(Entries taken from a collection)
---+---

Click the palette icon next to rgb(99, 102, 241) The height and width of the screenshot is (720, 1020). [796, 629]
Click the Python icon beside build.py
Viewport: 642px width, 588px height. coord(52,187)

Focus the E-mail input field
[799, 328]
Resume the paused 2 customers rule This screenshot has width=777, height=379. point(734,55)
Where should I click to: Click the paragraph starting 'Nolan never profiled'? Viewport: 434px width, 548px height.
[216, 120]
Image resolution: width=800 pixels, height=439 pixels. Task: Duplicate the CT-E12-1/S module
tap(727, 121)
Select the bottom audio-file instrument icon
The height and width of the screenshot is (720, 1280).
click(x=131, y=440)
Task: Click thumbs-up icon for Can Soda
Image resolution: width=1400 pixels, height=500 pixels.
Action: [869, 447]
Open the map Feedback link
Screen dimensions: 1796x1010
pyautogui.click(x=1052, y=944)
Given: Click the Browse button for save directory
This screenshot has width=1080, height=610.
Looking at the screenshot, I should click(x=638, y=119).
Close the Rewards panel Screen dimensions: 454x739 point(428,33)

---+---

**Required work:** Up to and including the line with "Resume the paused", repeat the entries exactly, beginning at their first line.

**Answer to the exercise:**
Click the palette icon next to rgb(99, 102, 241) The height and width of the screenshot is (720, 1020). [796, 629]
Click the Python icon beside build.py
Viewport: 642px width, 588px height. coord(52,187)

Focus the E-mail input field
[799, 328]
Resume the paused 2 customers rule This screenshot has width=777, height=379. point(734,55)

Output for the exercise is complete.